[RECORDS TO PROCESS]:
────────────────
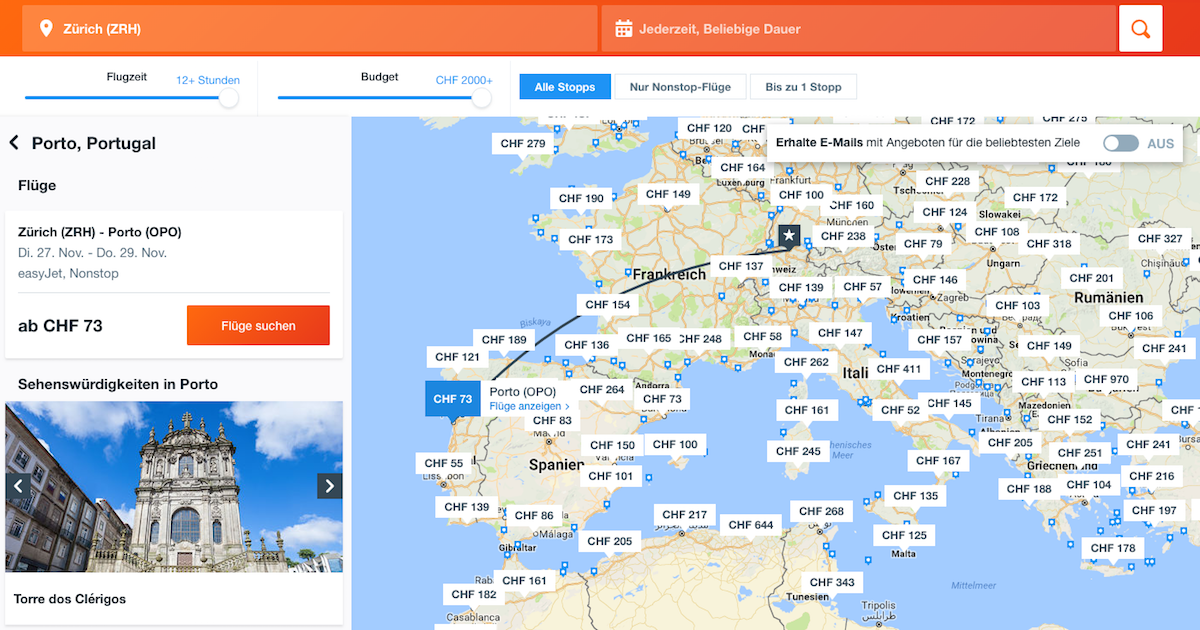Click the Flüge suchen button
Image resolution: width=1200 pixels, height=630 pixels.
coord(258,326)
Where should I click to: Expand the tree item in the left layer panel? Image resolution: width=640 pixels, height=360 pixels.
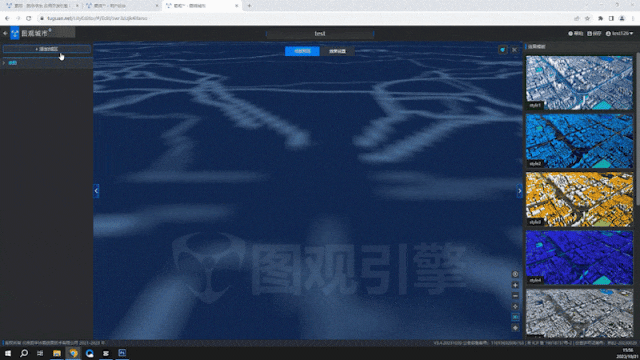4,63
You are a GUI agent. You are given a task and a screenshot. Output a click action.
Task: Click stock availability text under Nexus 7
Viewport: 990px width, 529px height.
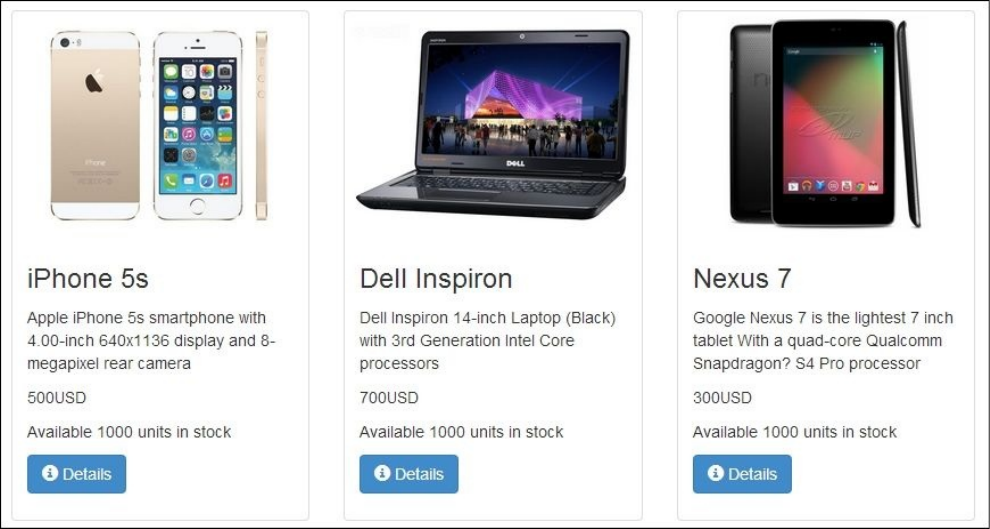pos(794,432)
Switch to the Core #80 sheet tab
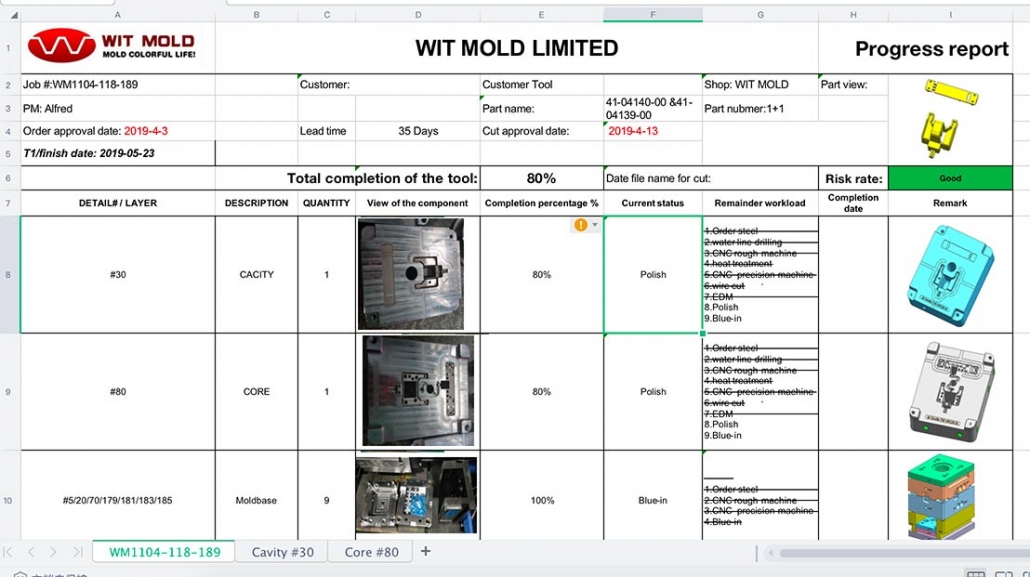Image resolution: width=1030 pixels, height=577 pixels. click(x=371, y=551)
────────────────
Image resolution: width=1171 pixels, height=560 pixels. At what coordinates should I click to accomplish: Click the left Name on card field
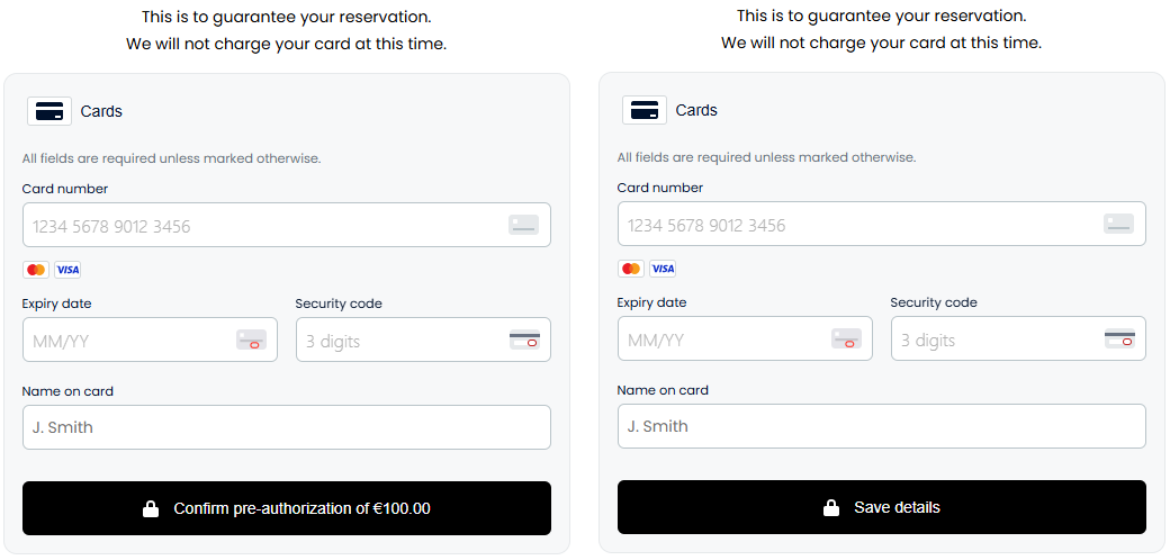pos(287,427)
────────────────
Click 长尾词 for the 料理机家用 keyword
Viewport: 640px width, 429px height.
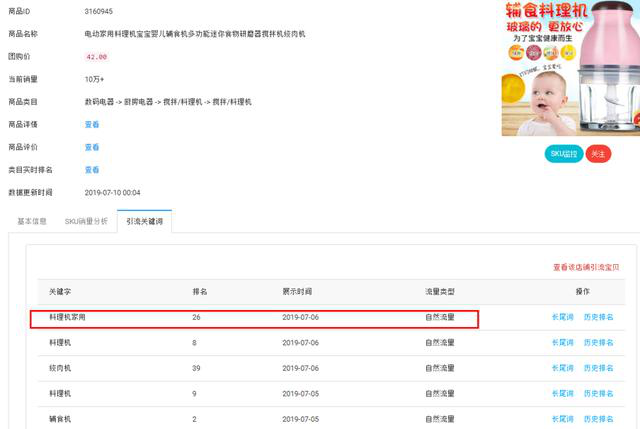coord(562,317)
────────────────
[WHAT YOU SHOULD DO]: Render the items, beginning at the line that contains "Image resolution: width=1171" and ending after the line that contains "pos(287,427)", as a two-column CSV with the headers instruction and click_point, one row per item, each value in a single quoted field with line breaks replaced by spaces. Omit the pictures from the output.

[SOLUTION FOR THIS TASK]:
instruction,click_point
"Image resolution: width=1171 pixels, height=560 pixels. At what coordinates should I click to accomplish: Click the left Name on card field","pos(287,427)"